Stored items:
....................
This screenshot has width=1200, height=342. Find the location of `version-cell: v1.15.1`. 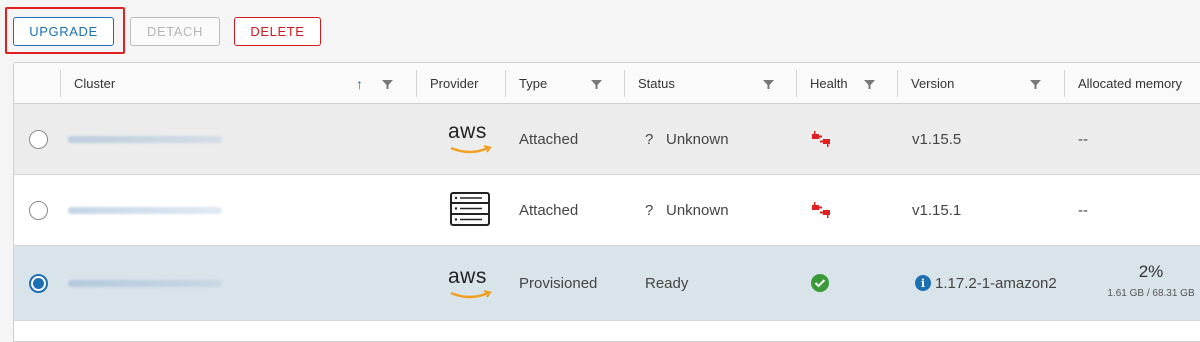

version-cell: v1.15.1 is located at coordinates (937, 210).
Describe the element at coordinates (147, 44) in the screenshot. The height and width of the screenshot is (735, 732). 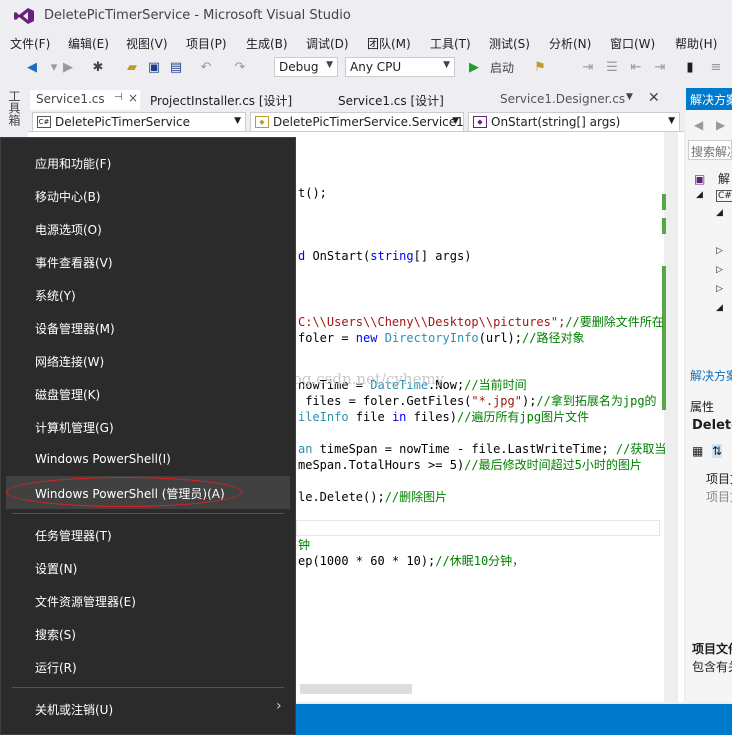
I see `menu-view: 视图(V)` at that location.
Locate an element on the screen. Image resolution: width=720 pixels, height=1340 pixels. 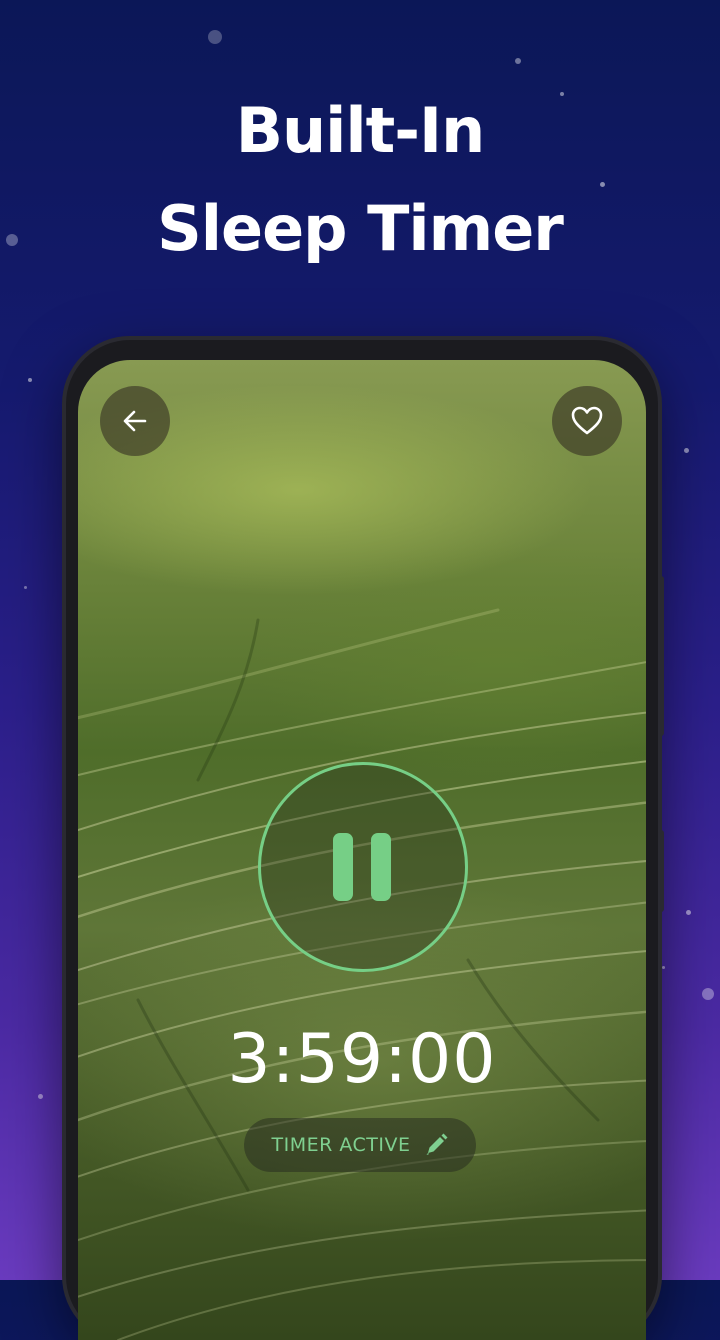
back-button is located at coordinates (135, 421).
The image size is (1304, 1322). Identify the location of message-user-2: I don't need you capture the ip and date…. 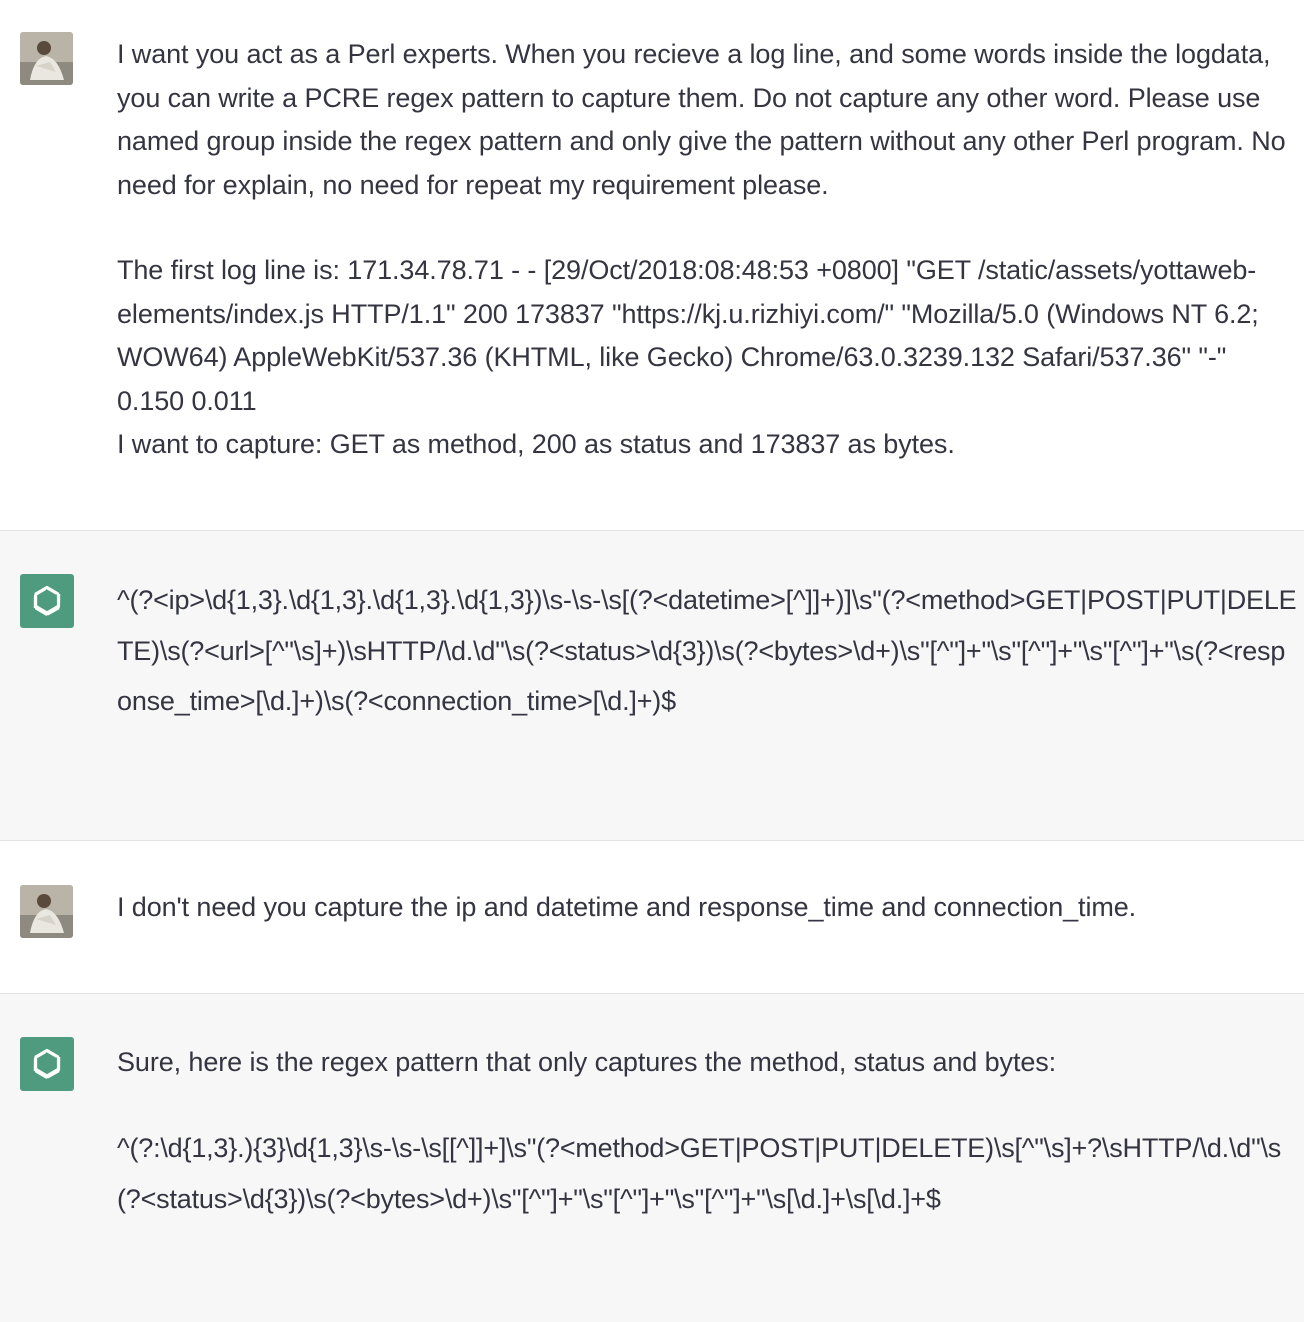
(652, 917).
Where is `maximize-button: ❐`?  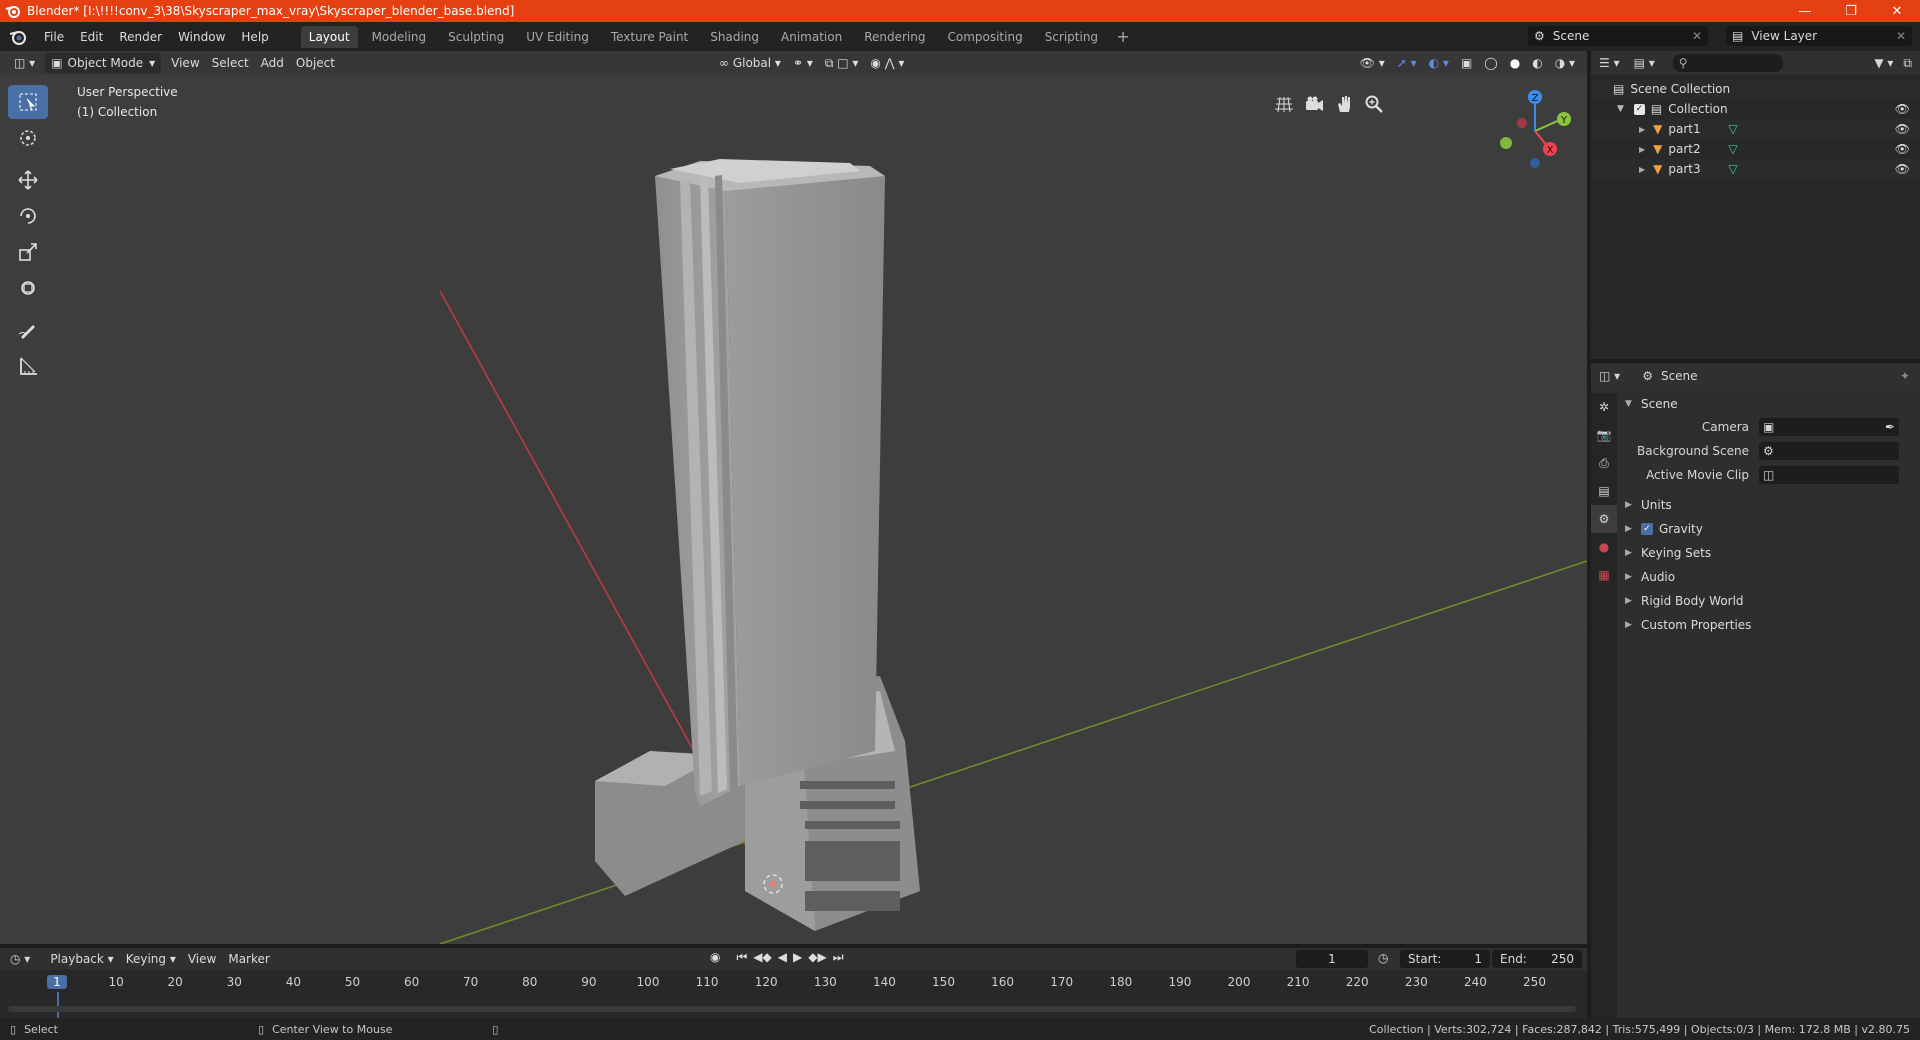 maximize-button: ❐ is located at coordinates (1851, 11).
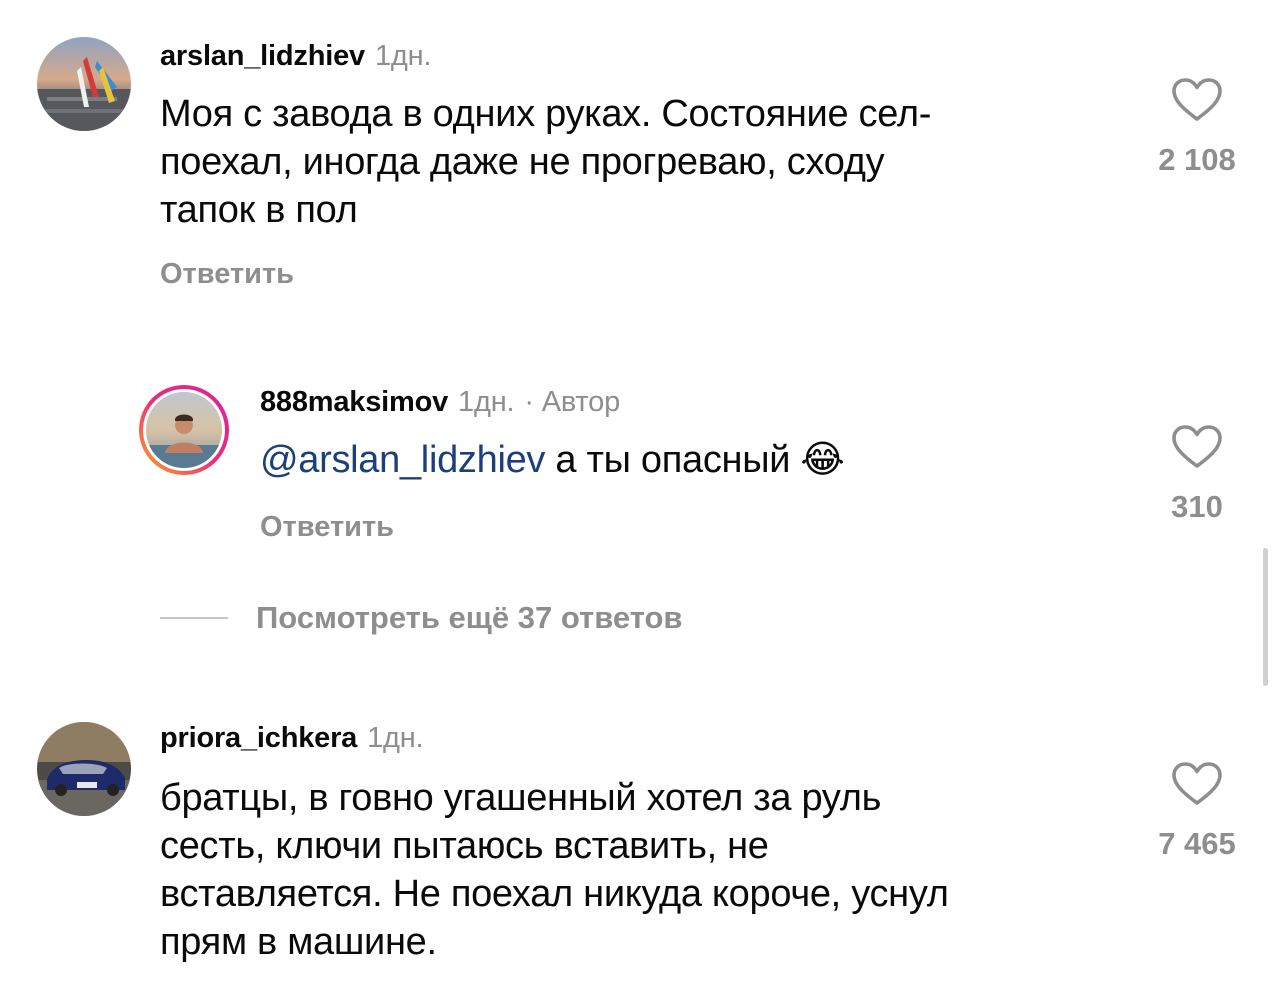 Image resolution: width=1280 pixels, height=989 pixels. What do you see at coordinates (298, 942) in the screenshot?
I see `comment-text-line: прям в машине.` at bounding box center [298, 942].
....................
» **Work instructions**
Format everything from the start of the records down to the line containing "at that location." as a JSON list of strings, one string per line, with blank lines dropped and the pictures left out.

» **Response to the exercise**
[
  "This screenshot has width=1200, height=342. Find the location of `version-cell: v1.15.1`. ",
  "version-cell: v1.15.1 is located at coordinates (937, 210).",
  "Describe the element at coordinates (147, 44) in the screenshot. The height and width of the screenshot is (735, 732). ",
  "I see `menu-view: 视图(V)` at that location."
]